Local storage (localStorage)
Also known as: localStorage, web storage, DOM storage
localStorage is a small per-site store where web apps save data that persists across visits and browser restarts — drafts, preferences, and tokens. Unlike a session, it does not expire on its own; clearing site data is how you remove it, which can reset or sign you out of that web app.
- Persistent per-site key-value storage for web apps
- Survives restarts; cleared with site data
- Small quota — for settings and tokens, not files
How localStorage works
Modern web apps use localStorage to keep simple key-value data on your device — a theme choice, an unsaved draft, or a login token. It belongs to one site only and stays until the site or you delete it, surviving tab closes and reboots.

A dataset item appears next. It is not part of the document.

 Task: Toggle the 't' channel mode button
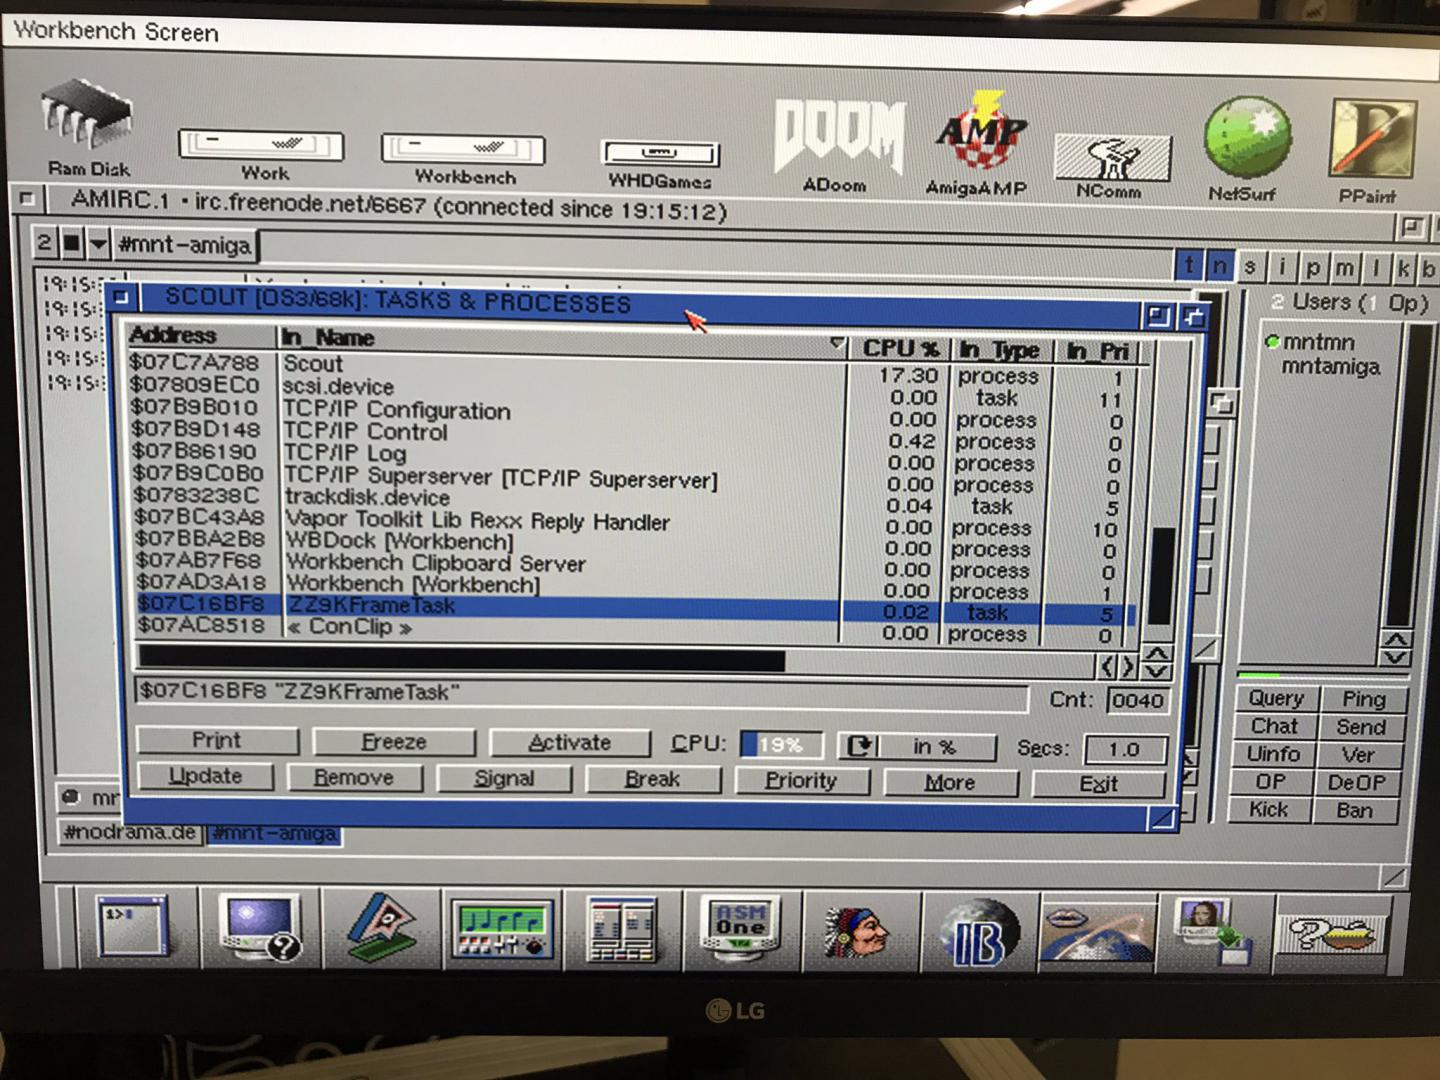click(1188, 266)
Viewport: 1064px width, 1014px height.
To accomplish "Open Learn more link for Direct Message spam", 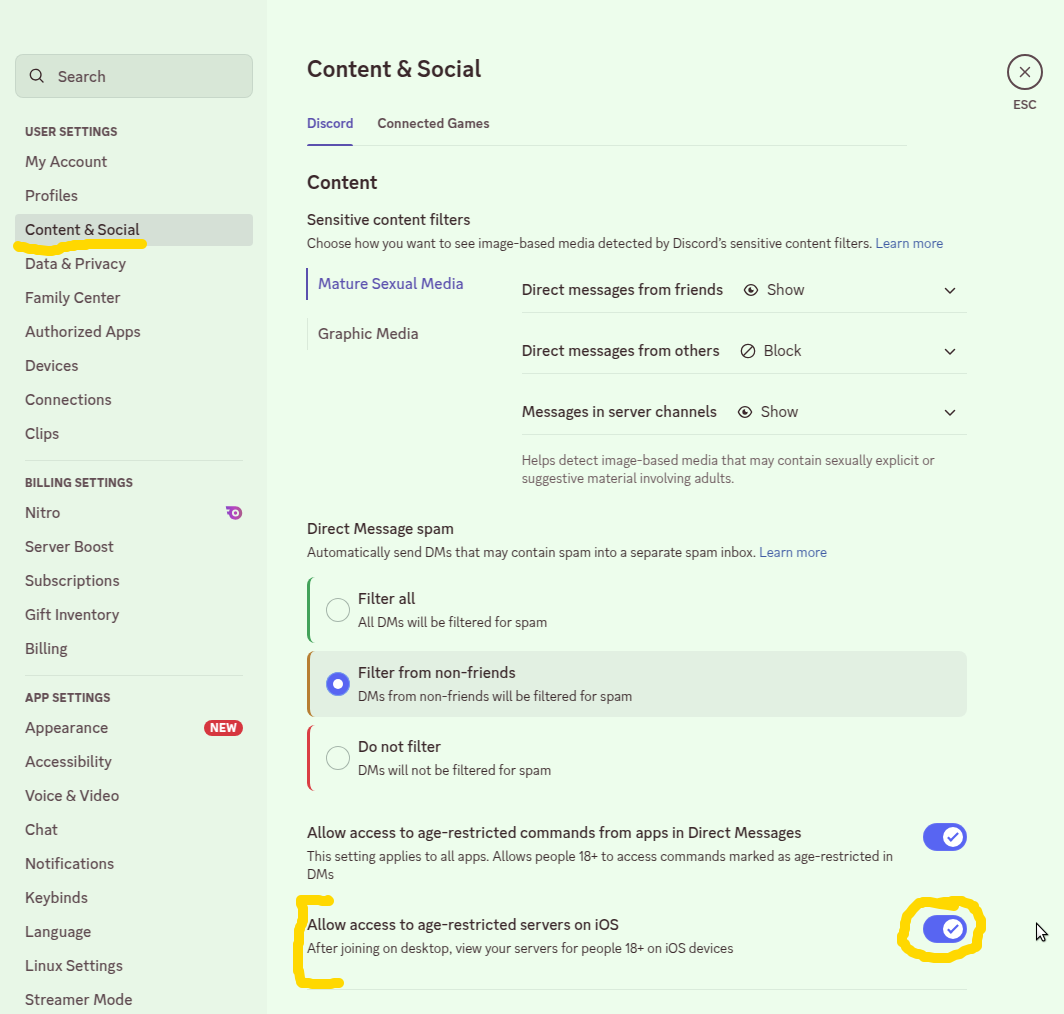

Each site gets a modest quota (typically a few megabytes), so localStorage is for small data, not large files. That makes it a minor part of total storage, but an important one for how a web app behaves.
localStorage vs sessionStorage
The two look the same to code but differ in lifetime: localStorage persists indefinitely, while sessionStorage clears when the tab closes. Both are wiped when you clear a site’s data.
You remove localStorage by clearing Cookies and other site data in Chrome’s Delete browsing data, or by clearing website data for a site in Safari. Doing so can log you out of, or reset, that particular web app.